GANDHI E L’INDIPENDENZA DELL’INDIA

Quando il governo inglese chiude totalmente ogni trattativa con il movimento indipendentista indiano, il Mahatma Gandhi decide di scrivere una risoluzione che non ammette repliche. Con il documento “Quit India” viene richiesto agli inglesi di lasciare il paese e il governo al popolo indiano. Un deciso invito alla più grande ribellione nonviolenta della storia che si materializza l’8 agosto 1942 con l’organizzazione, in tutta l’India, di grandi manifestazioni di protesta. Ad esse il governo britannico reagisce con arresti di massa, violenze e repressioni senza precedenti, di cui restano vittime familiari e stretti collaboratori, arrestati a Bombay insieme allo stesso Gandhi.

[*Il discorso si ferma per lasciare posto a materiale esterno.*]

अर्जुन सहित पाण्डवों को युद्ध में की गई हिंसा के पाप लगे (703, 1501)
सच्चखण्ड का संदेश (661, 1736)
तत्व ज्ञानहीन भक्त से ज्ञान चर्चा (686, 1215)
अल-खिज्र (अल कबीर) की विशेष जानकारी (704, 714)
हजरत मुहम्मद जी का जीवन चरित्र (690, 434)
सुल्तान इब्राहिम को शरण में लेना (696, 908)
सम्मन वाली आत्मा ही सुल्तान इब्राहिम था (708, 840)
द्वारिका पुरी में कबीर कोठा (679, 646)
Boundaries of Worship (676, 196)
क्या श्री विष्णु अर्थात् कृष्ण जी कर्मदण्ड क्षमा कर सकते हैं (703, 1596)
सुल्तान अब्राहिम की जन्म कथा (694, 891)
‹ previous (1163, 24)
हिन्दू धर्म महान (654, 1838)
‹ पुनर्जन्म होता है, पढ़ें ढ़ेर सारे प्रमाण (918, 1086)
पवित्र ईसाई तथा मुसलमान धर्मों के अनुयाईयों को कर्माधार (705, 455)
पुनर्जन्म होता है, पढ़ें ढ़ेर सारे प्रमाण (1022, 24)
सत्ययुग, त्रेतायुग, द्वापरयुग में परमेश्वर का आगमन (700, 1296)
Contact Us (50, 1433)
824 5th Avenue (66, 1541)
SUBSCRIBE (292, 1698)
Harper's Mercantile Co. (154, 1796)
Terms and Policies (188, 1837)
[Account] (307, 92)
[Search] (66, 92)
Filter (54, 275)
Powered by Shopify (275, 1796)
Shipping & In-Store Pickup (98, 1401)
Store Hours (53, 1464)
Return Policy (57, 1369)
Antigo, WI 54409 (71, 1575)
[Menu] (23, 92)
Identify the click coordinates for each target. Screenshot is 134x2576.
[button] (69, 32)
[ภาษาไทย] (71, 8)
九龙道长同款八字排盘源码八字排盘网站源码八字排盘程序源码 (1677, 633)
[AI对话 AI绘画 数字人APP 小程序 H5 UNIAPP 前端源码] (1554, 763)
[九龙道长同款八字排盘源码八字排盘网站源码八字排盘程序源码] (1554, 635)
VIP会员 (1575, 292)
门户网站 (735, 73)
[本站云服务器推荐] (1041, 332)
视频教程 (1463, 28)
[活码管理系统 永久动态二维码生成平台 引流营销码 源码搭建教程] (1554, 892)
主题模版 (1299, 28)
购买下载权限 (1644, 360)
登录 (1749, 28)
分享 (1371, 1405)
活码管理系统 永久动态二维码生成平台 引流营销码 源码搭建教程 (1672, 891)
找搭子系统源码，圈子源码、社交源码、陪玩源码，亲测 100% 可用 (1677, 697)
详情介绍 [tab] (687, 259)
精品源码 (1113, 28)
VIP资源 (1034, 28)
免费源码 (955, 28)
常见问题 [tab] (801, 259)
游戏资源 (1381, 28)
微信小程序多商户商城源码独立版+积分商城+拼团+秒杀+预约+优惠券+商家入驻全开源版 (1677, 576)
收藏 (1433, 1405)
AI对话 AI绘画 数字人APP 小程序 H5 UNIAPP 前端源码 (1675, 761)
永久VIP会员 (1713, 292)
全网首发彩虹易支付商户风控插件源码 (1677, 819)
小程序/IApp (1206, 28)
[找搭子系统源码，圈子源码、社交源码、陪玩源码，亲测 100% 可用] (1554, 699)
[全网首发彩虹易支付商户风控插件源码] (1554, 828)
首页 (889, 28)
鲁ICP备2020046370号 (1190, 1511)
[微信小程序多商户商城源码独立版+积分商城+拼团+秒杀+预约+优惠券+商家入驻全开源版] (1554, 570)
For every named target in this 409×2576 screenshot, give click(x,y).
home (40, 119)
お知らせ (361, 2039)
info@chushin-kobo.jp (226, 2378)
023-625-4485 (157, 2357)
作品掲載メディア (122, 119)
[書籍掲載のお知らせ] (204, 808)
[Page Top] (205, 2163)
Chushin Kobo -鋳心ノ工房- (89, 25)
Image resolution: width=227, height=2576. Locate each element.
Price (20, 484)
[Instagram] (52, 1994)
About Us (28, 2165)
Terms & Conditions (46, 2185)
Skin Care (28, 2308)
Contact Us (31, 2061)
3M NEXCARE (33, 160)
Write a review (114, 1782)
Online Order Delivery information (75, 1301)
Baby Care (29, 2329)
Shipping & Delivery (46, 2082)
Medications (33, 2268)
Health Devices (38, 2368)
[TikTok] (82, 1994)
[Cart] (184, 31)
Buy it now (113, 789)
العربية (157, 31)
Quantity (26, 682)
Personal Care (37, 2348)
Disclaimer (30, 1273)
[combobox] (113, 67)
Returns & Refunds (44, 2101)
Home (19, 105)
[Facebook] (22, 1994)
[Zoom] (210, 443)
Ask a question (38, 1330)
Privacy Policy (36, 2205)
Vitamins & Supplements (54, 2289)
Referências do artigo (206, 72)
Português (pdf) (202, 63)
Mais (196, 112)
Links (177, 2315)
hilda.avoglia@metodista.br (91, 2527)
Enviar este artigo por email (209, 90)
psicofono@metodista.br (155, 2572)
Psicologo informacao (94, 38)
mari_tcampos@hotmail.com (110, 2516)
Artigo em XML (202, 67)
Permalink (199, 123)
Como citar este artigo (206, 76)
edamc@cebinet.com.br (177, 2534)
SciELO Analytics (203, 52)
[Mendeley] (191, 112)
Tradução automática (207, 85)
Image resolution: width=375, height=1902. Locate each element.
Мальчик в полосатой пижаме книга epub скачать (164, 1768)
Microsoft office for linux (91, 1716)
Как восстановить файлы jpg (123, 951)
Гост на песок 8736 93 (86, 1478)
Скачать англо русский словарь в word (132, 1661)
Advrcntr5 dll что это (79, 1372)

Dalla prigione di Aga Khan a Pune, il leader indiano continua a professare la satyagraha, la sua filosofia basata sulla ricerca della verità cui l’uomo deve tendere con amore del prossimo e rifiutando ogni forma di violenza. Gravemente ammalato di malaria e dissenteria, due anni dopo Gandhi esce di prigione per essere curato, giusto in tempo per vedere concretizzarsi il grande obiettivo per cui ha lottato nel corso della sua esistenza: verso la fine del 1943, il governo inglese annuncia che a guerra conclusa lascerà il paese agli indiani. Gandhi risponderà proclamando la fine della lotta.